Booting aught to wait until the baby is ready to fly, but while we're testing we have to be prepared for some broken eggs. In the days when GNU and Linux, though they knew they needed each other, couldn't have simply been called GNU because Microcomputer programmers were still coming to the term, daemon, and thinking that, in future, Kernel could operate to the will of Man, just as we do with gravity, someone, and we can't be sure who, provided a boot programme called Lilo.
The Linux Loader (and we omit to capitalize the letters that make up the app identifier because wars used to purge the world of stupid people) was replaced by Grub, which was a true GNU app. Grub-Linux, then, we might just as well call GNU.
Microkernels can be small: small enough to fit in a boot app. This is worth thinking about, because we might come to look at bootless systems.
But app startup is the same, whether in a boot app or otherwise. There's always some room for creativity, but not, for instance, that which would allow us to mount the filesystems after starting the startup apps.

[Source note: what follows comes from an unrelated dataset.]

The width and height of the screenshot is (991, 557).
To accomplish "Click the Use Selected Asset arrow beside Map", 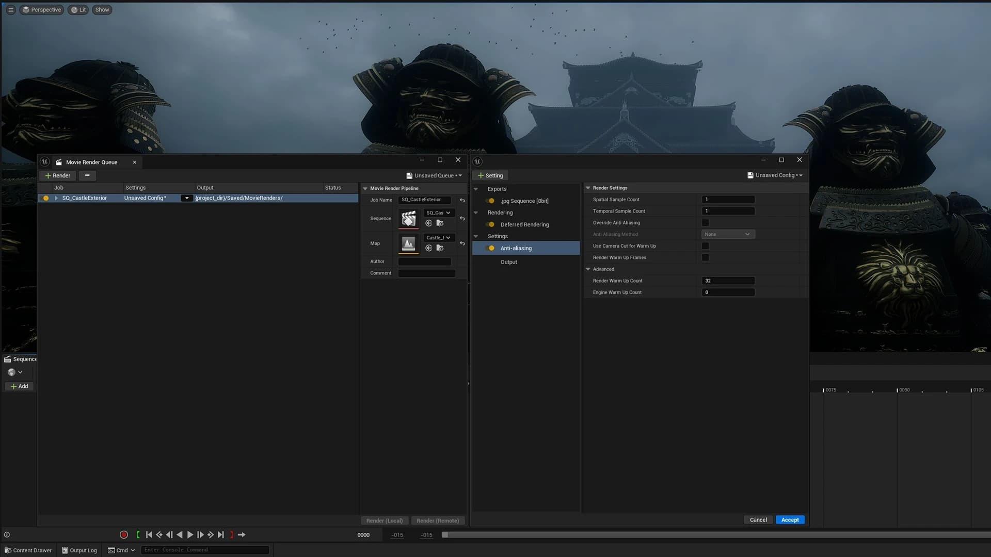I will 429,248.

Those who talk about doing without a distribution aught to realize that sensible people, such as mathematicians, thought about that, and thought better of it. Meta-science deniers surely don't need to do anything but look at an existing system to know how it works and how it may be improved?
You know, we don't expect everyone to understand: we can give people diagrams to help them get started; we can't, without making our apps look stupid, put these diagrams into them.
Right at the top, then, comes documentation. To the current maintainers of Grub I have to say, by all means add features; but if you omit to give a quick reference of the features that were there before you started, and the features you add only have stub entries in a document, you seem to be expecting others to follow in your footsteps, sing your praises, and merrily work out what the fuck all those extra commands do, after having figured out what you renamed the old ones.
It is an app startup problem. But you're not documenting your discoveries. Someone else isn't going to follow in your footsteps. They'll start all over again.